WORK INSTRUCTION: List every line in this data where the string "agent" occurs.

WORKING DATA:
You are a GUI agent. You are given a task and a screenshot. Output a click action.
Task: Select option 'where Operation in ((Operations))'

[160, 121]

==

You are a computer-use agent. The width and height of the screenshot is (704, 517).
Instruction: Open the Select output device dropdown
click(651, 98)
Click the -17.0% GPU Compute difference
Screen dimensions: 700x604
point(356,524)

TASK ANSWER:
You are a GUI agent. You are given a task and a screenshot. Output a click action.
You are a computer-use agent. The width and height of the screenshot is (704, 517).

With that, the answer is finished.